According to a typical implementation of the present application, a preparation method for a fluorine-doped lithium positive electrode material is provided. The preparation method includes: step S1, NH₄F, Li_xNi_yMn_zO₂ and water are mixed, and a reaction is carried out to obtain an intermediate product system, wherein the intermediate product system includes fluorine-modified Li_xNi_yMn_zO₂, and a mass ratio of NH₄F to Li_xNi_yMn_zO₂ is (0.05-0.07):1; and step S2, a first calcination is carried on the fluorine-modified Li_xNi_yMn_zO₂ in a first oxygen-containing gas, so as to obtain a fluorine-doped lithium positive electrode material, and the first oxygen-containing gas has a volume content of oxygen ranging from 10% to 100%, where x=1 to 1.3, y=0.1 to 0.9, z=0.1 to 0.9, and x:(y+z)=1.4 to 1.6.

In the present application, firstly, NH₄F, Li_xNi_yMn_zO₂ and water are mixed, NH₄F may be double hydrolyzed in the water, so that a solution is weakly acidic, moreover, HF acid obtained by hydrolysis may be adsorbed onto a surface of Li_xNi_yMn_zO₂ and react with Li_xNi_yMn_zO₂, and fluorine is doped into Li_xNi_yMn_zO₂ to obtain the fluorine-modified Li_xNi_yMn_zO₂. Afterwards, the first calcination is carried out on the above fluorine-modified Li_xNi_yMn_zO₂ to further dope fluorine into the material, so as to obtain the fluorine-doped lithium positive electrode material doped with fluorine. Due to the protection of fluorine, the number of free oxygen entering the electrolyte solution in the first charging and discharging process is reduced when the material is used as a positive electrode of a lithium-ion battery, the number of lithium ions solidified into Li₂O by the free oxygen is reduced, and thus the primary efficiency of the lithium-ion battery is effectively improved. At the same time, the cycling performance and rate capability of the battery are also improved compared with a lithium positive electrode material without being doped with F.

As mentioned earlier, hydrolysis of NH₄F may generate hydrofluoric acid. In order to make acidity of the solution more suitable for the reaction, preferably, the mass ratio of NH₄F to Li_xNi_yMn_zO₂ in the aqueous solution of NH₄F is (0.01-0.1):1. Within a range of the raw material ratio mentioned above, it may be further ensured that Li_xNi_yMn_zO₂ is doped with more fluorine, in addition, an internal structure of the material is prevented from being corroded by HF acid, resulting in a decrease in performance, and especially at (0.05-0.07):1, the effect is particularly prominent.

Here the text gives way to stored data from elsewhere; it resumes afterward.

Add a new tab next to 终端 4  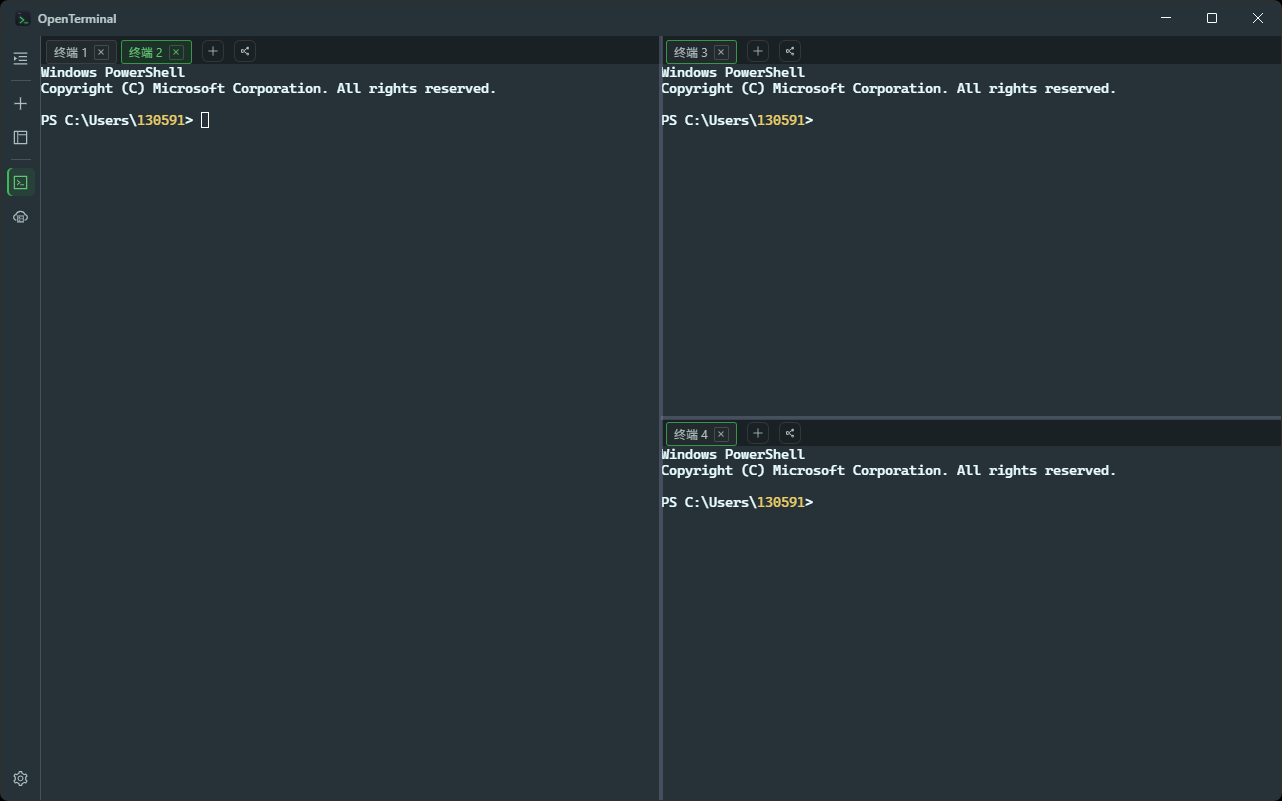758,433
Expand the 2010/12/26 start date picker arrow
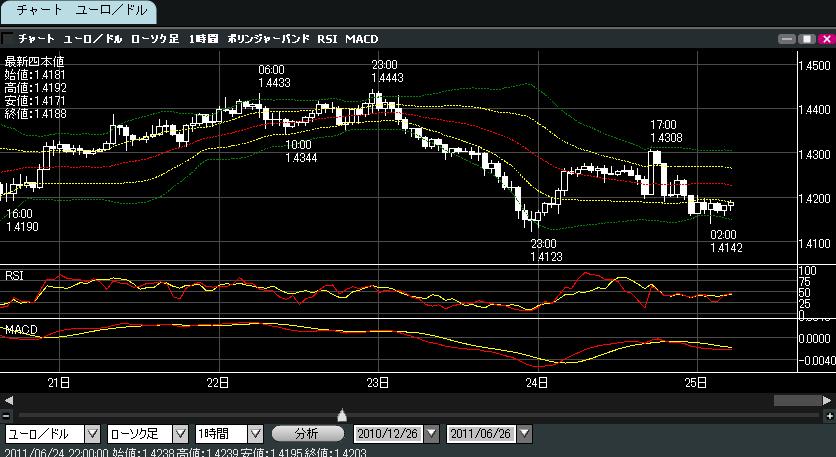Viewport: 836px width, 457px height. [431, 434]
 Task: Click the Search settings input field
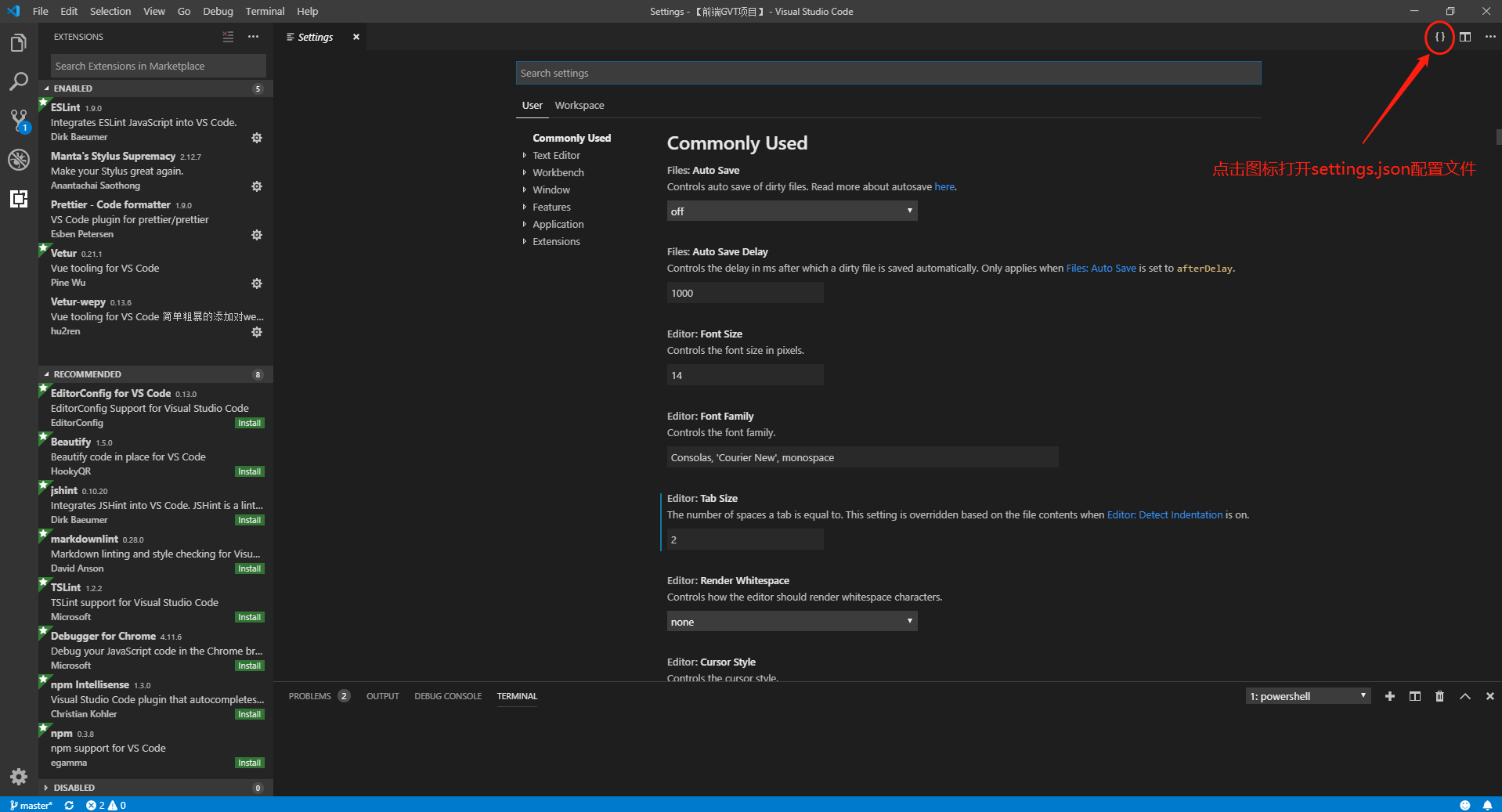(x=888, y=73)
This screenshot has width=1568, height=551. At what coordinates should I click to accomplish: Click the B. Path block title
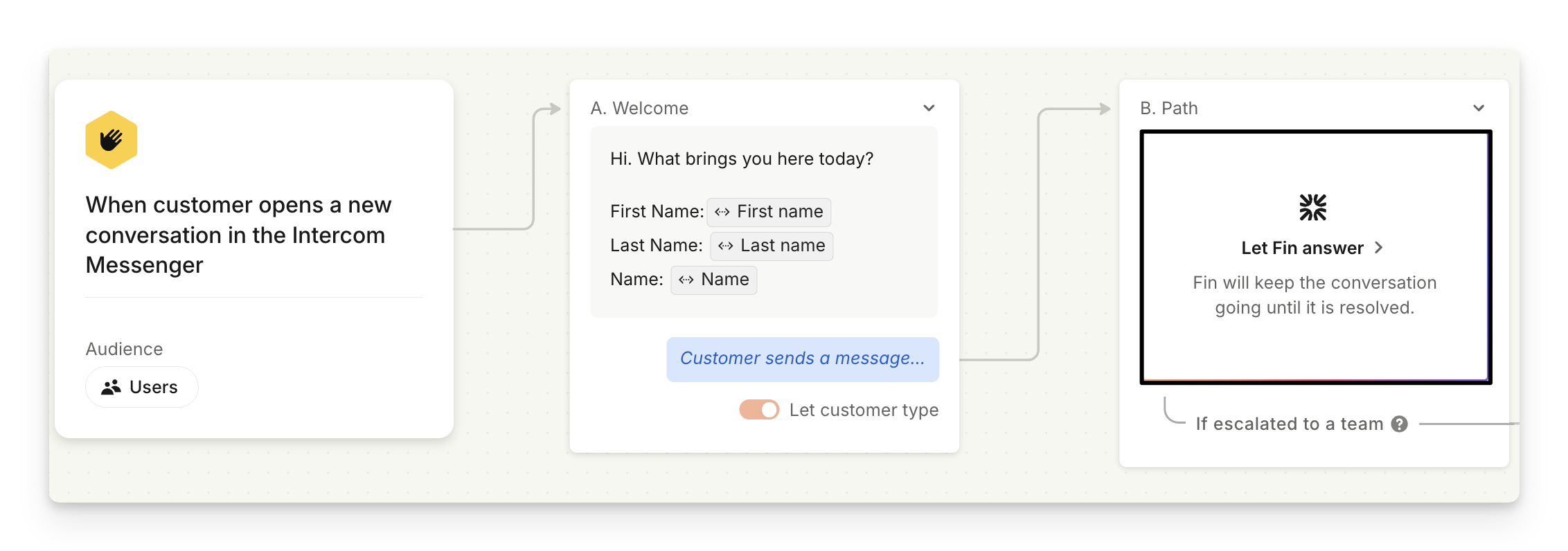(x=1169, y=108)

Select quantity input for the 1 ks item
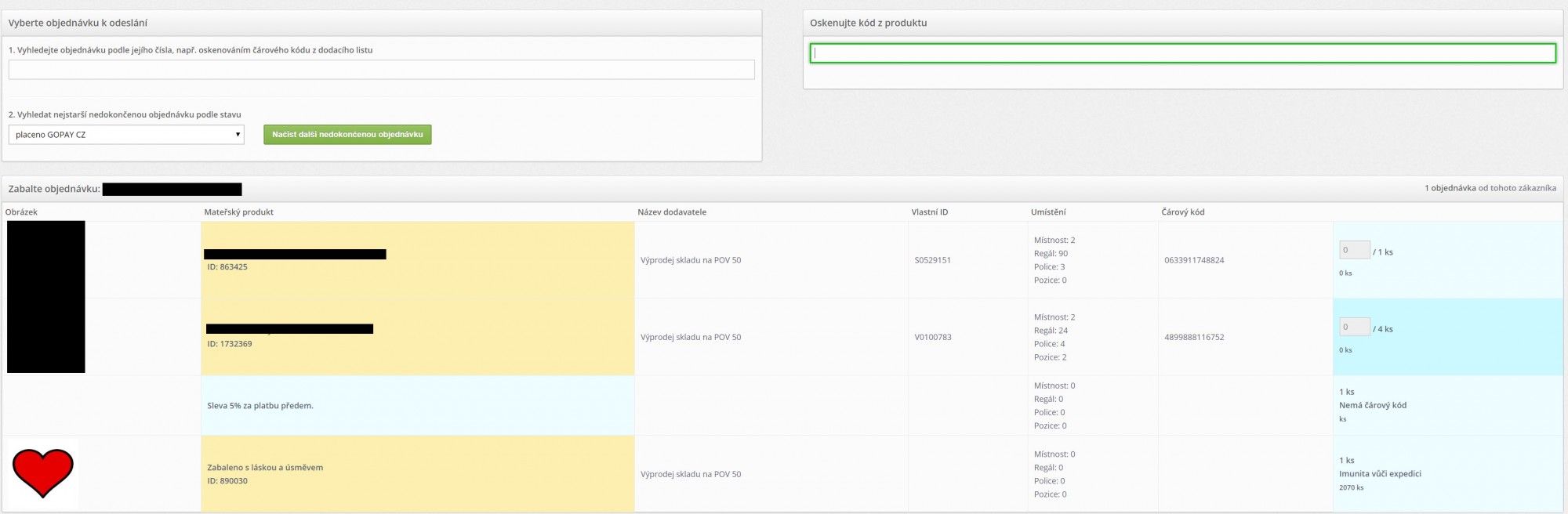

In some embodiments, the above step S1 includes: step S1, the aqueous solution of NH₄F and Li_xNi_yMn_zO₂ are mixed under a first stirring, and the reaction is carried out to obtain the intermediate product system. The aqueous solution of NH₄F is prepared firstly, then the aqueous solution is mixed with Li_xNi_yMn_zO₂, and the reaction is carried out, so that NH₄F may be fully hydrolyzed, moreover, Li_xNi_yMn_zO₂ may be better dispersed in the aqueous solution of NH₄F, and thus the hydrofluoric acid and Li_xNi_yMn_zO₂ particles may react faster and more uniformly.

The speed of the above first stirring may be selected by those skilled in the art according to needs in actual operations, and in order to further improve a reaction rate and a reaction effect, preferably, the first stirring is carried out at the speed ranging from 300 rpm to 2000 rpm for 1 min to 10 min.

In order to retain more fluorine in Li_xNi_yMn_zO₂ and reduce the impact of impurities on a calcination effect before entering the first calcination step, preferably, before step S2, the preparation method further includes: the intermediate product system is filtered to obtain fluorine-modified Li_xNi_yMn_zO₂. The above filtering method may be selected from commonly used filtering methods in the art, such as pressure filtration, suction filtration and centrifugal separation, which will not be repeated here.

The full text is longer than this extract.